UNCLE SAM (1996) begins when an American helicopter in Kuwait is shot down by friendly fire killing soldier Sam Harper. Shortly afterwards, Harper’s body is recovered and shipped back home to Twin Rivers to receive a proper military burial. It’s here we meet Sam’s wife Louise and Sam’s nephew Jody. Louise decides to move on with her life and begins dating the local Sheriff even though she’s extremely uptight over the recent events. Jody, on the other hand, isn’t ready to move on as he was very close to his dead uncle.

Next we’re introduced to Jed Crowley (singer/songwriter Issac Hayes). Jed is a war veteran who threw himself atop a grenade during battle in order to save others, only to lose his own leg in the process. We learn that Jed regrets praising the rewards of military life to Sam as he later finds out about Sam’s unbridled anger issues. Also, the fact that Sam enjoys killing doesn’t sit well with the war veteran, nor would it with other military personnel.

So on the eve of the Twin Rivers Fourth of July celebration, Sam mysteriously rises from his coffin to unleash bloody hell on the flag burning, tax cheating, draft dodging citizens and anyone else foolish enough to stand in his way.
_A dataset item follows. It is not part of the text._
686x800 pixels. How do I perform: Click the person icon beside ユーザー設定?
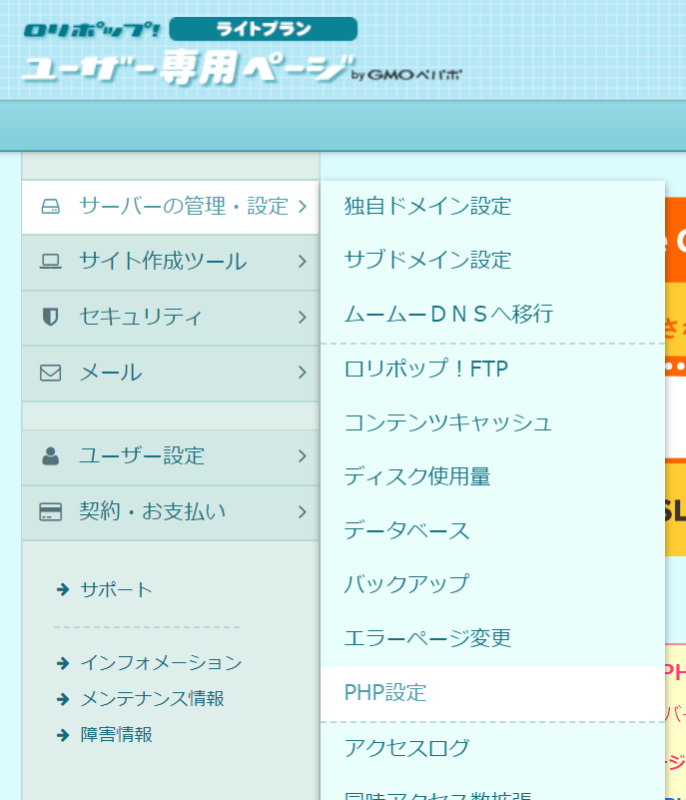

As Jody learns of his uncle’s violent past and the townsfolk begin turning up dead, Jody, Jed and a wheelchair-bound boy must put an end to Sam’s reign of terror before it’s too late.

UNCLE SAM was clearly a direct response to the Gulf War in the mid-90s with its killer disguised in the titular American icon’s red, white and blue garb, acting as a metaphor for an aggressive American force waging war without purpose. There are obvious anti-American activities throughout the film punctuated by flag burning, tax evasion and draft dodging. If it weren’t for the inclusion of the character Jed who represents an honorably discharged soldier, UNCLE SAM could easily have been mistaken as an anti-American film. But underneath all the colorful, violent silliness is nothing more than your typical holiday-themed horror film. Despite its political subtext, UNCLE SAM turns out to be a very familiar 80s-style slasher flick. The film would have fared much better if it had been made a decade earlier.

Initially, UNCLE SAM takes its time introducing a variety of its characters. The relaxed build may make some viewers fidget in anticipation of the inevitable Fourth of July massacre. Once the mayhem does begin, the majority of the death scenes aren’t overly gory. The major exceptions are a spectacular decapitation and flagpole impaling highlighted with dangling entrails. UNCLE SAM boils down to a fun, undemanding holiday film plagued by an occasionally preachy script, slow pace, and a variety of unlikable characters, including the two leading ladies, the kid in the wheelchair, and quite frankly, Jody, the young protagonist.

UNCLE SAM was directed by William Lustig, written by Larry Cohen and filmed by James Lebovitz. It was originally released on July 4th 1996. Prior to UNCLE SAM, Lustig directed the genre classics VIGILANTE (1983) and the MANIAC COP trilogy (1988, 1990, 1993). He is best known for his seedy New York classic, MANIAC (1980) featuring Joe Spinell. Lustig is currently the CEO to Blue-underground, an entertainment company specializing in the release of obscure films. As a writer, Larry Cohen has 80 writing credits on his resume and has sat in the director’s chair a few times (21 to be exact). Some of his writing credits are BLACK CAESAR (1973), HELL UP IN HARLEM (1973), IT’S ALIVE (1974), Q THE WINGED SERPENT (1982) and most recently PHONE BOOTH (2002) and the remakes of IT’S ALIVE (2008) and MANIAC COP (2008). Prior to UNCLE SAM, cinematographer James Lebovitz worked with Troma studios shooting such classics as THE TOXIC AVENGER trilogy (1984, 1988, 1989).

Are you curious as to why Jody stares into the camera at the end of UNCLE SAM? This is a reference to Lucio Fulci’s CITY OF THE LIVING DEAD (1980) where John-John stares into the camera at the end of that film. As can be noted in the credits, UNCLE SAM is dedicated to director Lucio Fulci.

Final Thoughts:
If you’re looking for a Fourth of July holiday-themed horror flick, I highly recommend UNCLE SAM as there are few to choose from. If you’re looking for something with a bit more bite, then you may want to look elsewhere. Still, UNCLE SAM is well worth sitting through as you ponder the impending 4th of July.